Look at each line of the listing. Copy those that hold the string "computer".

-- Available data follows --

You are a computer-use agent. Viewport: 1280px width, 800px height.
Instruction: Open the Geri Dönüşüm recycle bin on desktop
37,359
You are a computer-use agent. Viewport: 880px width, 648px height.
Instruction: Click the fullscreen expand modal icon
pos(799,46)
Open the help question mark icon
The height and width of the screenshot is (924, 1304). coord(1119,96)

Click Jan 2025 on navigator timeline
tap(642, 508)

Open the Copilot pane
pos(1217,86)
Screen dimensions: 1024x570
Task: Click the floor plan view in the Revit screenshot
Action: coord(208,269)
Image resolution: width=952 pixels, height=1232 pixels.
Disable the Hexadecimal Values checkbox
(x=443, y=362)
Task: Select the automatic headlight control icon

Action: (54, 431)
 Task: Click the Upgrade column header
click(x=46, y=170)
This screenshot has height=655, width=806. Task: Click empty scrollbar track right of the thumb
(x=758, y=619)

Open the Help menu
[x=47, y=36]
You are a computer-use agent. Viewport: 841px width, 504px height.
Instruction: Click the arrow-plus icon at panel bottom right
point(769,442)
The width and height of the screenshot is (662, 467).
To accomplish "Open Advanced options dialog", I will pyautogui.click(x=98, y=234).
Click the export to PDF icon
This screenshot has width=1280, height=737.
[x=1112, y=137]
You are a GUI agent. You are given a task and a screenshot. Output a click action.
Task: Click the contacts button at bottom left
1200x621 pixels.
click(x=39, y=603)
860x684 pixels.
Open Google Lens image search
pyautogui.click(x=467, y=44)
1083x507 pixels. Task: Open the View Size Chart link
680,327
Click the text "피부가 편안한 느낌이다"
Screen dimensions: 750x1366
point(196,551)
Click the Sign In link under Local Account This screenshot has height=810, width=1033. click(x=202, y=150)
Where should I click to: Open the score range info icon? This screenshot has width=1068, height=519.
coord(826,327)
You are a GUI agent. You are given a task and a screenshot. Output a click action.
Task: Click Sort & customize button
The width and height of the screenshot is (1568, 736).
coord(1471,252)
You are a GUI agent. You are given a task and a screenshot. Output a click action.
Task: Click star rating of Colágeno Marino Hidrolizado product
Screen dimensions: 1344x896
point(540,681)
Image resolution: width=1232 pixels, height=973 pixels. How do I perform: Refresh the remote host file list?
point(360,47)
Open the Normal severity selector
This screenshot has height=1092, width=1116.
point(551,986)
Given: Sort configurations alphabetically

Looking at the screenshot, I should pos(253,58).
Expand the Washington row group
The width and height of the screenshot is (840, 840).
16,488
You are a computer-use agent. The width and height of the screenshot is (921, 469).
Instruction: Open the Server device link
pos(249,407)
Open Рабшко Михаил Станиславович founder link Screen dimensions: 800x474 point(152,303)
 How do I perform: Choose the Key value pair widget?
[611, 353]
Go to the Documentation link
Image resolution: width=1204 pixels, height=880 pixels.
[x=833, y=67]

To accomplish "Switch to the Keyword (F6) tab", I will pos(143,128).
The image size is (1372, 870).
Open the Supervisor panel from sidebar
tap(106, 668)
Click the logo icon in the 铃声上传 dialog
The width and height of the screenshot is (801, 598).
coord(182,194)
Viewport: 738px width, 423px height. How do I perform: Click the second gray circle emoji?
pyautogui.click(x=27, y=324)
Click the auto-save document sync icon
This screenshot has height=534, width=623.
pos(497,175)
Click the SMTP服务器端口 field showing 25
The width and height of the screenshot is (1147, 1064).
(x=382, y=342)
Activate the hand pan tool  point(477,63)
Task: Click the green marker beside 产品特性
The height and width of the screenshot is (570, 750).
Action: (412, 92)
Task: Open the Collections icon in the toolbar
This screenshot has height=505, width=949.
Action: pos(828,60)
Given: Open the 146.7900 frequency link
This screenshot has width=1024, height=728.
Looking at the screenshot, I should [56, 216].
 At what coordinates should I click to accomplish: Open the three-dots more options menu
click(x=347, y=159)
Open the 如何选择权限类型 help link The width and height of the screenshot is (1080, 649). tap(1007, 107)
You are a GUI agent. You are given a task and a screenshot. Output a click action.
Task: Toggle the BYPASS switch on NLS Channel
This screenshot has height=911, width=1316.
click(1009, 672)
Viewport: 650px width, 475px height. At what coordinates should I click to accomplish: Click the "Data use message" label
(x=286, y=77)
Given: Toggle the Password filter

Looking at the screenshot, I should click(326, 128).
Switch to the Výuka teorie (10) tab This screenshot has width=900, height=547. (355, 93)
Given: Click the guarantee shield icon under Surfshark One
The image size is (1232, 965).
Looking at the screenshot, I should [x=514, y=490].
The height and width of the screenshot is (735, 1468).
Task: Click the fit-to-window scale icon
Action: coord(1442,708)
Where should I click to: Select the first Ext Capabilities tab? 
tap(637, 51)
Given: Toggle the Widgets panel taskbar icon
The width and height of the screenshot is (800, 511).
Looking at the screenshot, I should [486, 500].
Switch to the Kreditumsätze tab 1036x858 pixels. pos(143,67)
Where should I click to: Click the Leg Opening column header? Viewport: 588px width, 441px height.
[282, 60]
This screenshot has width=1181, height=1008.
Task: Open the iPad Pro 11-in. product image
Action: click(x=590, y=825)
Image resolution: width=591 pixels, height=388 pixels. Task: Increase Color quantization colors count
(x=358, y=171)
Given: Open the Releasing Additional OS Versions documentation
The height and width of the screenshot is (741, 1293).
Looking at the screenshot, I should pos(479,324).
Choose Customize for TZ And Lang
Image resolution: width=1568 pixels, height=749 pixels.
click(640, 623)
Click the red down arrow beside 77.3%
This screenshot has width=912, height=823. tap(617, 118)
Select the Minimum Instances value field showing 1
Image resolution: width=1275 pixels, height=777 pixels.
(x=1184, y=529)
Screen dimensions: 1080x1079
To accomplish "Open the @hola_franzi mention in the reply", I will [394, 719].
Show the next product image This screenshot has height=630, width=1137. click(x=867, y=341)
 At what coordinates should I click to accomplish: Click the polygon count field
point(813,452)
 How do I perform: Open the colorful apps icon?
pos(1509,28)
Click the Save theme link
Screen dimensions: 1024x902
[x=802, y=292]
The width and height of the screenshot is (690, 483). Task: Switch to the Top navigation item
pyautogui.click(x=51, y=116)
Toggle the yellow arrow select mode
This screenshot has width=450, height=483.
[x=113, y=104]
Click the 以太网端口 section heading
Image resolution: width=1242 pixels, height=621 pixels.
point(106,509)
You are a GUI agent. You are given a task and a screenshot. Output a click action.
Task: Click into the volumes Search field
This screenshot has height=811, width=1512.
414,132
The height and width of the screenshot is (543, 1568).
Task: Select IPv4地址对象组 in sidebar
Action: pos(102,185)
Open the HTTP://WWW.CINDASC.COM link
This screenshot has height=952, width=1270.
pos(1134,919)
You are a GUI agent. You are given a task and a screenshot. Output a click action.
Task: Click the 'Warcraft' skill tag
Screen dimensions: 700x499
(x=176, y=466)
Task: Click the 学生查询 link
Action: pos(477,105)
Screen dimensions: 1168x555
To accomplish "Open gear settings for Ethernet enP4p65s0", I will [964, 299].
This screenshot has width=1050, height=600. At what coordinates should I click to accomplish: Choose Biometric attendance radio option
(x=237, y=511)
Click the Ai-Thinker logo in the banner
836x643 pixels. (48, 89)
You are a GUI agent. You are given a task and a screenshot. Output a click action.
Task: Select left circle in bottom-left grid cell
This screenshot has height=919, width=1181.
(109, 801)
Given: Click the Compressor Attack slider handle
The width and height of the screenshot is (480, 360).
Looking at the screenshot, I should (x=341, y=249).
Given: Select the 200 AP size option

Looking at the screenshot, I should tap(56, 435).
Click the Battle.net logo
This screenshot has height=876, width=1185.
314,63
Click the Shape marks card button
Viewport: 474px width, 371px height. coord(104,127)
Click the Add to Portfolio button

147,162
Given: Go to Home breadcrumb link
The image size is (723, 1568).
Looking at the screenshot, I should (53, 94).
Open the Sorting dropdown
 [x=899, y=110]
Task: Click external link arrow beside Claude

-- Available data concluded --

Task solution>
You are a computer-use agent. Viewport: 1280px width, 800px height.
You are a computer-use agent. Viewport: 880px width, 648px height.
You are a computer-use agent. Viewport: 841px width, 504px height.
You are a computer-use agent. The width and height of the screenshot is (921, 469).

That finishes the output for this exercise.